Re: Unbounded happiness

From: Matt Mahoney (matmahoney@yahoo.com)
Date: Thu Apr 24 2008 - 12:33:23 MDT


--- Lee Corbin <lcorbin@rawbw.com> wrote:

> Matt writes
>
> > But my point is that if you expect AGI to make boundless happiness
> possible, I
> > think you will be disappointed. How would you program a brain, or any
> > intelligent system, to experience accumulated happiness that grows without
> > bound?
>
> We don't know at present. We assume that 30 or 70 years from now
> happiness circuitry would be much better understood.
>
> And then in the next email, Matt writes
>
> > John K Clark wrote:
>
> > > I'll just change the mean happiness quotient in my code from a 5 to a 6,
> > > oh yes that's much better, I wonder what a 7 would feel like, wow that
> > > was even better than I expected, 8 is really not that much greater than
> > > 7 so it couldn't hurt to..
> >
> > You'll have to stop at BusyBeaver(2.91 x 10^122) (Bekenstein bound
> > of the Hubble radius).
>
> Very good! Few people understand the philosophical significance of
> the Busy Beaver. Add just *one* neuron and the capacity of a system
> is potentially increased by an enormous factor. We cannot begin to
> imagine just how much pleasure a cubic meter of material could be,
> or how smart it could be. Much less a Jupiter brain.
>
> So I do not take "unbounded" literally. It really cannot be taken
> literally. The reason for this is that the speed of light is constant.
> If a brain gets too big, it ceases to be a single entity.

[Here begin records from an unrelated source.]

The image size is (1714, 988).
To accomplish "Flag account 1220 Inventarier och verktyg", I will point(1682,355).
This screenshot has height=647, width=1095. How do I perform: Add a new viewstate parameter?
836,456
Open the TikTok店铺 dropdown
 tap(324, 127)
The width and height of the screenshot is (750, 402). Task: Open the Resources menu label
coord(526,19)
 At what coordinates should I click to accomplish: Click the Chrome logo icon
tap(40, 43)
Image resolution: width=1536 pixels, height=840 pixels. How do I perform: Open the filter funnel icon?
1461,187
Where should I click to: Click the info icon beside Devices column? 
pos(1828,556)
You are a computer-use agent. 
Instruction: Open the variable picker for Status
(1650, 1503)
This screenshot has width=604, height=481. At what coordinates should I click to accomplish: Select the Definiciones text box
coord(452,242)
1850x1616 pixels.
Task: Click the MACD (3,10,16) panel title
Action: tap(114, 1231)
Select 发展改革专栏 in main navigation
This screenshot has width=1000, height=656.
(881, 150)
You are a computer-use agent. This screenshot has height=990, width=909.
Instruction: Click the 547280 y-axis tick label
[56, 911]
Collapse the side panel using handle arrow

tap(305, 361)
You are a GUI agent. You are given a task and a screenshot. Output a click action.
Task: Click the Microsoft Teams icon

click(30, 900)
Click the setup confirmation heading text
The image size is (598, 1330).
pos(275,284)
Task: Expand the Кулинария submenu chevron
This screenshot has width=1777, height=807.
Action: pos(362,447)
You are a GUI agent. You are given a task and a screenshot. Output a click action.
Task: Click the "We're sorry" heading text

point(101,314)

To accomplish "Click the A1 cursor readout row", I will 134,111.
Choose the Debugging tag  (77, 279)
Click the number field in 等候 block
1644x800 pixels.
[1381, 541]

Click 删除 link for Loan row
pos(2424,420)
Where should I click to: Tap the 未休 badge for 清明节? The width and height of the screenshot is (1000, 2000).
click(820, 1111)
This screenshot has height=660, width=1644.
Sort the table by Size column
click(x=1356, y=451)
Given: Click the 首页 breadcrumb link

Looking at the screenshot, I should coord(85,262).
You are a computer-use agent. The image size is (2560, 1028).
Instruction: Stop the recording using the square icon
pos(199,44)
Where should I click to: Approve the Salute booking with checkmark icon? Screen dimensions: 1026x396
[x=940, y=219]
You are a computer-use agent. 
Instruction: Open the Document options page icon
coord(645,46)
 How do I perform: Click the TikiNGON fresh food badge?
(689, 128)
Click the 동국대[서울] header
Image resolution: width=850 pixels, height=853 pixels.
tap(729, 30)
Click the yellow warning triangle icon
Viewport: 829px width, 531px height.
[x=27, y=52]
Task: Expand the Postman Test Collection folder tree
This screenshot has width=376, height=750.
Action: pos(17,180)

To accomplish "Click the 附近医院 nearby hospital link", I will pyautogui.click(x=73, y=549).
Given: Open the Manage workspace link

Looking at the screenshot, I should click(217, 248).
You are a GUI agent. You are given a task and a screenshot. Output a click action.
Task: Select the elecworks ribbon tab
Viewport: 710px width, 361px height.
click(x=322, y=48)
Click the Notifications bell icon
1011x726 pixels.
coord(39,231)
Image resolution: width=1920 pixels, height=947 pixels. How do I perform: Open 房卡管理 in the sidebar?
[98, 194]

(One correction. The Hubble radius is not constant, so you don't have to
stop).

I proposed a bound on happiness (or unhappiness) of K(S2|S1), where S1 is the
state of an intelligence before the reinforcement signal, S2 is the state
afterwards, and K is Kolmogorov complexity. It is intuitive in that a
stronger reinforcement signal induces a greater change in mental state (as
measured by the length of the shortest program that describes the change), and
that it is not possible to experience happiness without memory. By this
definition, happiness would be bounded by the complexity of the intelligence.